AmericanFamilyHistory.com has more than 30 books that make up the family history of Richard T. (Sharp) Martin. Understandably, you will gain the most from this site if you are related, but there is still much to be interested in if you are a student of history.

Many lines go back to the 17th century and several to medieval times. Most people included in these books were common people who lived out their lives with little fame outside of their immediate communities. However, some of these relatives are well-known to history such as Thomas Jefferson, third President of the United States, Thomas Buckingham, a founder of Yale University, and Samuel Huntington, Signer of the Declaration of Independence, and more distantly, William the Conqueror. Dozens of other well known people that influenced the history of the United States and Great Britain are also listed.

The Families

Twenty-nine individual histories are listed first in American Family History.com, which are entitled the Ashbrook, Barker, Beeson, Bond, Bowles, Bratton, Buckingham, Capps, Cocke, Farrar, Fulk, Hastings, Houghton, Huntington, Jefferson, Massey, Mattix, Morgan, Nisbett, Onyett, Phillips, Rogers, Sharp, Sidenbender, Smith (2), Tinker, Van Gundy, and Whitney Family.

These books are also compiled with other information in two encyclopedic publications entitled My Father’s House and Worthy to Remember.

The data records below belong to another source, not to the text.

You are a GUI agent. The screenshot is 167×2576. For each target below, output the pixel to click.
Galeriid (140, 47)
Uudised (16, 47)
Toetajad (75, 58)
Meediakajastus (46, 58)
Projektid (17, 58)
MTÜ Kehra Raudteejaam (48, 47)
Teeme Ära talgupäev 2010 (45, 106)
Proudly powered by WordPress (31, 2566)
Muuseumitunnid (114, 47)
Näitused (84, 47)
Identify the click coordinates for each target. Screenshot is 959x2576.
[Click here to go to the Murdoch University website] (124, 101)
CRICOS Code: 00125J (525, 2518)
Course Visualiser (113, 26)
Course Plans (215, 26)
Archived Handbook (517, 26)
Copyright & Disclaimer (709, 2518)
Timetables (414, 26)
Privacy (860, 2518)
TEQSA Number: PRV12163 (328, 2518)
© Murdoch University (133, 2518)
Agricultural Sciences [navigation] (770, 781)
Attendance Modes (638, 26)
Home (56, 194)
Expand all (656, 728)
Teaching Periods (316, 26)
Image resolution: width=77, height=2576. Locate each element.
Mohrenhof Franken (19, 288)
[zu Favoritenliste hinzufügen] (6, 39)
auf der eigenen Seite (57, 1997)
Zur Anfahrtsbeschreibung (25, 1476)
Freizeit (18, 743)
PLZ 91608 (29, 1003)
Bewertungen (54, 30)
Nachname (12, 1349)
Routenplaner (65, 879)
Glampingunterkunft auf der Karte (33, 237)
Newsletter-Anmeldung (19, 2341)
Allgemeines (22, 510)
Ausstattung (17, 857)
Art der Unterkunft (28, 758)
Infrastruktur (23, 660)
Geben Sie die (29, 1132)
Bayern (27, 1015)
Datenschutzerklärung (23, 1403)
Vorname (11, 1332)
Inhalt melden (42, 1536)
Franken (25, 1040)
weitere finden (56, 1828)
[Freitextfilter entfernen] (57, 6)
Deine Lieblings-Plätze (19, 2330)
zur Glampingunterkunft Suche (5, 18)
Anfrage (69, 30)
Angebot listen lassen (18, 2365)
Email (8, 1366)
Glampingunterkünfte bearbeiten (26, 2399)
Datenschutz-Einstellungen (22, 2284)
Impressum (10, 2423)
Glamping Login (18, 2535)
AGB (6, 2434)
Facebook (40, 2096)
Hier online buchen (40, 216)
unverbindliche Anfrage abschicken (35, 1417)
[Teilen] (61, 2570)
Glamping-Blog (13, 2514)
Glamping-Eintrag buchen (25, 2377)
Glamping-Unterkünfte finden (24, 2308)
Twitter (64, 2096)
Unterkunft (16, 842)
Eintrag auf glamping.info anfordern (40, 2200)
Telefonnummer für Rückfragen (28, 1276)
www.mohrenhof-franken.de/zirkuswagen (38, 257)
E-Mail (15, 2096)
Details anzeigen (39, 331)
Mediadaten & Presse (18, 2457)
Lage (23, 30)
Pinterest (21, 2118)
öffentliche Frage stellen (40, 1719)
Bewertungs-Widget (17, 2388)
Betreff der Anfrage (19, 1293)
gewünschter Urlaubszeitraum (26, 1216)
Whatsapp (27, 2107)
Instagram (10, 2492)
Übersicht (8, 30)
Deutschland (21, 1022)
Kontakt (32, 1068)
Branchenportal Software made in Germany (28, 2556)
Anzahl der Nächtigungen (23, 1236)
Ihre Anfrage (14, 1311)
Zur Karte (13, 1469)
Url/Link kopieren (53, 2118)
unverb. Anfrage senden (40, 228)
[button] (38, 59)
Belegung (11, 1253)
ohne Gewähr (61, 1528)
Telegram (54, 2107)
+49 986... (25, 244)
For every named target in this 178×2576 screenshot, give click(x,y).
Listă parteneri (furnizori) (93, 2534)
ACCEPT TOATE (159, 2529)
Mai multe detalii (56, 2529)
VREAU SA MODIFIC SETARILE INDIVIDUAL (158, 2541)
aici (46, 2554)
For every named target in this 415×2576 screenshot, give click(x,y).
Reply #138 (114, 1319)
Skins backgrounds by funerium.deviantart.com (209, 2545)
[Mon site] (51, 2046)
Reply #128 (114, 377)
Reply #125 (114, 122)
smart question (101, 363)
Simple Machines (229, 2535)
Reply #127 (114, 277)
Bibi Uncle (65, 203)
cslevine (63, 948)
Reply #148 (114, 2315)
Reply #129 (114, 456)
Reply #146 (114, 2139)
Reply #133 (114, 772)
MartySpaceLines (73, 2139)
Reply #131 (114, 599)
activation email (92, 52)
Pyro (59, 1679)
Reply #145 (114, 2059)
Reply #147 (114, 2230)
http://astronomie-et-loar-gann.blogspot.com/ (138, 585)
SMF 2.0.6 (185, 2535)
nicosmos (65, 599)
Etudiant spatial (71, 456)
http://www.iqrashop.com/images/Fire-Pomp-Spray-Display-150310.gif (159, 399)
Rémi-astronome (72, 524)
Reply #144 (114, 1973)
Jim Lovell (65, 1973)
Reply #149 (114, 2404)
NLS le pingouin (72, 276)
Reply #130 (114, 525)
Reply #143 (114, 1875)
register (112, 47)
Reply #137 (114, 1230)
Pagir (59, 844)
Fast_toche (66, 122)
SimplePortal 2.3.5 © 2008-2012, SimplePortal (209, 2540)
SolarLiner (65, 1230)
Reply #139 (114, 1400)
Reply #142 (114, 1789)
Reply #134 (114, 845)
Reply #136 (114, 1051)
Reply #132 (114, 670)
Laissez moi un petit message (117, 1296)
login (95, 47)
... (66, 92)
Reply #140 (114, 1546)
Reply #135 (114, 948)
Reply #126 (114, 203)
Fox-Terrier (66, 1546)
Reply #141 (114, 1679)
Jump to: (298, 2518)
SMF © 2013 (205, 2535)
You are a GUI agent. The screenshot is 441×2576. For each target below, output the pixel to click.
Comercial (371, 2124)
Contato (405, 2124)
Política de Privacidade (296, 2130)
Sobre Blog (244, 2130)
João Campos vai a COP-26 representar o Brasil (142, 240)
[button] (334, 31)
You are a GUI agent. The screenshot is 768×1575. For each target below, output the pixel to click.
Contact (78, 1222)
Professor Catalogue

Finally, there is a history about the ancestors of Vester L. Crocker, stepfather of Richard T. Martin, which is entitled Seasons to Remember

Richard T. (Sharp) Martin

The compiler of these records was born in Little Rock, Arkansas, and grew up in Houston, Texas. He became interested in genealogy at the age of sixteen, but most of this research was completed over a twenty-one year period from 1998 to 2019. With the advancement of computer technology and the Internet, he believes that he was born at just the right time to assemble these records. His goal with this family history site is to freely share his findings with as many interested people as possible that it might be a benefit to them and their families.  

Clyde Van Smith in Leslie, Arkansas, circa 1910.
The gravestone of Isaac Dancy (Morgan Family) in Dancyville, Tennessee.